Donos de terra e de concessões ainda não se interessaram em investir no turismo. A maioria das propriedades é bastante simples, focada em pesca esportiva.

Com essa ocupação, a Amazônia mato-grossense acaba se revelando mais tranquila, silenciosa e vazia do que alguns outros trechos amazônicos do país. Ao navegarmos pelo rio Cristalino, por exemplo, é bastante raro cruzarmos com quaisquer outras embarcações.

O interesse por essa porção da floresta é tão recente que apenas no ano 2000 o governo do Mato Grosso criou o Parque Estadual Cristalino e o Ministério do Meio Ambiente reconheceu a região como "área de extrema importância para a conservação da biodiversidade".

O movimento pela preservação foi, em grande parte, impulsionado por uma reserva privada, inaugurada alguns anos antes. Hoje, ambos os projetos funcionam juntos, como um corredor essencial de vida selvagem para as espécies locais.

Seis vezes maior do que Fernando de Noronha

A Reserva Particular do Patrimônio Natural do Cristalino foi estabelecida na década de 1990, por ideia de Vitoria Da Riva. Mineira de Jequitaí, com família na região, tinha interesse em proteger esse trecho da floresta amazônica da exploração predatória.
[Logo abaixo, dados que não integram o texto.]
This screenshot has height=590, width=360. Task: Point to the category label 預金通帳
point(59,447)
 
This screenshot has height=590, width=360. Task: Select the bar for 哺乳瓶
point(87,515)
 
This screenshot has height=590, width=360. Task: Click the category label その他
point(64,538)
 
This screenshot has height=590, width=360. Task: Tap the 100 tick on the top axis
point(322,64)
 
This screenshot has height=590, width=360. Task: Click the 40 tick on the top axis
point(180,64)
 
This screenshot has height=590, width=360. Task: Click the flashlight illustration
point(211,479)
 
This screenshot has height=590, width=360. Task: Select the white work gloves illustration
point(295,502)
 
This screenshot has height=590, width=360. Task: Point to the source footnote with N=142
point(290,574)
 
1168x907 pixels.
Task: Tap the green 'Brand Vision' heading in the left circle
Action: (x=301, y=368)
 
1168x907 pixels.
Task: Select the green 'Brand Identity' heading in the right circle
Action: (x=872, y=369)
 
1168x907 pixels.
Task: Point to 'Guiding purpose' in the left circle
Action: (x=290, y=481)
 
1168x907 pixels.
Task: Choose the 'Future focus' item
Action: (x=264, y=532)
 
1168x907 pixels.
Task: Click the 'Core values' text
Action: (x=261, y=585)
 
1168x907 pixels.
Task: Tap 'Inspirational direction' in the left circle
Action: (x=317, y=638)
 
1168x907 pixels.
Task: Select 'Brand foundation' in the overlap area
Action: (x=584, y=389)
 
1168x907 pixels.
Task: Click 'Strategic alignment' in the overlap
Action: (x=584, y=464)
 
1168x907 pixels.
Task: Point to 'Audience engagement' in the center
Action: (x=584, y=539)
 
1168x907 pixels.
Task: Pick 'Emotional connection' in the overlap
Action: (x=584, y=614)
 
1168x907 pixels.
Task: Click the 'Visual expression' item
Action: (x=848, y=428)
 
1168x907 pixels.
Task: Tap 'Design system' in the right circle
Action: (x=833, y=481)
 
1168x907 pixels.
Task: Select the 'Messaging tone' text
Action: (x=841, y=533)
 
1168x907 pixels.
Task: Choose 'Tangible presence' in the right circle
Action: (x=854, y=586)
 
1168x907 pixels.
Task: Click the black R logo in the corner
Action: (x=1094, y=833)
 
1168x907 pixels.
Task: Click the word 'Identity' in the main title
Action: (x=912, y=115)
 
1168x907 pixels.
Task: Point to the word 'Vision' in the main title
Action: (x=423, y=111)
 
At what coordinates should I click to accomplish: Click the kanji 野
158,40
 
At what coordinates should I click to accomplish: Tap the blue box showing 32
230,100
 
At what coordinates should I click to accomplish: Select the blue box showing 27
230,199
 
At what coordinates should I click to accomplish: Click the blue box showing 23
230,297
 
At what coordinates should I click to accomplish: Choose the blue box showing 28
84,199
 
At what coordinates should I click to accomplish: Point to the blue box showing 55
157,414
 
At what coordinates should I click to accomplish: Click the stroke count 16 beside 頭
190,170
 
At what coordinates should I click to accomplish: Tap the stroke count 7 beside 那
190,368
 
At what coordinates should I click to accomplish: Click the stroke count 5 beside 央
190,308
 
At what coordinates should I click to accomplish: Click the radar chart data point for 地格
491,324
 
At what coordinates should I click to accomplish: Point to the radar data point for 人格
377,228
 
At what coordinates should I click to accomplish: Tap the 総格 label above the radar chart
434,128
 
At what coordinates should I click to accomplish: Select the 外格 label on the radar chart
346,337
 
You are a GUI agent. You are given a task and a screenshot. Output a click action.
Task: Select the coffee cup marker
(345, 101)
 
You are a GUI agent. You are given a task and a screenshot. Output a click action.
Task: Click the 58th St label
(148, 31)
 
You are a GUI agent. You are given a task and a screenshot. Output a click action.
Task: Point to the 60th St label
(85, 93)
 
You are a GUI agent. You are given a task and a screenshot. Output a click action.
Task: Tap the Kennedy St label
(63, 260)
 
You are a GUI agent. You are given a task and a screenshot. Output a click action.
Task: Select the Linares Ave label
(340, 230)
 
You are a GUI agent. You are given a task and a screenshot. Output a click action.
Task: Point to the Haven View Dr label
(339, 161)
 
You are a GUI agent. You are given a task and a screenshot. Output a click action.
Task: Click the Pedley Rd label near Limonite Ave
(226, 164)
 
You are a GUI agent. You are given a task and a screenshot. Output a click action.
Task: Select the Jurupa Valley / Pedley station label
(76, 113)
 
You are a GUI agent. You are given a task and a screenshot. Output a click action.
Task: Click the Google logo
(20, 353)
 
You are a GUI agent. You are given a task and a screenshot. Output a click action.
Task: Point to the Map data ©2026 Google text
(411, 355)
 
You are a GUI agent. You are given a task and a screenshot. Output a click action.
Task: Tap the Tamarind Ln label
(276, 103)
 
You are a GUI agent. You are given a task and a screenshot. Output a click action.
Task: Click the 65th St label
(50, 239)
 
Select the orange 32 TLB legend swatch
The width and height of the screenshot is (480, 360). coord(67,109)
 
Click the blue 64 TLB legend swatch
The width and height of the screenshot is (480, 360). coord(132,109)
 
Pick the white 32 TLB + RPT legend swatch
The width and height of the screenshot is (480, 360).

Como a floresta no Mato Grosso é pouco conhecida, é possível navegar pelo rio Cristalino sem cruzar com nenhuma embarcação (Foto: Cristian Dimitrius)

Além da reserva, no processo de preservação da área, ela fundou o Cristalino Lodge, a cerca de uma hora de carro e 30 minutos de barco do aeroporto de Alta Floresta, a 830 quilômetros de Cuiabá.

Nos últimos cerca de 30 anos, a área da reserva saltou dos inicias 600 hectares para 11,3 mil hectares --seis vezes maior do que o território do Arquipélago de Fernando de Noronha.

A porção de terra destinada ao lodge, porém, se manteve em dois hectares, com apenas 18 acomodações independentes. Com um staff composto majoritariamente por moradores das comunidades locais, hotel foca nas práticas sustentáveis.

Da construção à operação dos serviços; dos passeios de baixo impacto aos sistemas próprios de tratamento de água e reciclagem dos resíduos; o lodge segue os preceitos da permacultura, modelo de planejamento de ambientes humanos, baseado no respeito aos ecossistemas naturais.

O Cristalino Lodge dispõe de apenas 18 bangalôs (Foto: Samuel Melim)

Com o passar dos anos, a reserva privada deu origem também à Fundação Ecológica Cristalino, mantida pelo lodge, para promover pesquisa científica e educação ambiental.

Integrante da Brazilian Luxury Travel Association, até a pandemia, o hotel recebia praticamente apenas turistas estrangeiros. Durante a vigência do novo coronavírus, por muito tempo, só registrou a presença de brasileiros. Para agradá-los, a direção do lodge está construindo piscina e academia.

Hoje, com diárias desde R$ 2,35 mil, com tudo incluído, exceto bebidas alcóolicas, recebe brasileiros e estrangeiros, famílias com crianças, casais e viajantes solo. Em comum, turistas ávidos por conhecer uma versão da Amazônia mais preservada e discreta, rica em observação da vida selvagem.